====== THE INPUT
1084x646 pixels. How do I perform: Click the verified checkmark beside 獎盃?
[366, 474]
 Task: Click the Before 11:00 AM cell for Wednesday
============
====== THE INPUT
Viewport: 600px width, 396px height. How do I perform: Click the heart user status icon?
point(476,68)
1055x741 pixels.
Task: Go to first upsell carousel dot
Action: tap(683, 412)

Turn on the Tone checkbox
============
**YOUR OBJECTIVE:** Starting with the line with "1084x646 pixels. How" above and going on through the line with "Task: Click the", transcribe every line exactly, both ends included, and add nothing.

**RESULT FOR THIS TASK:**
1084x646 pixels. How do I perform: Click the verified checkmark beside 獎盃?
[366, 474]
 Task: Click the Before 11:00 AM cell for Wednesday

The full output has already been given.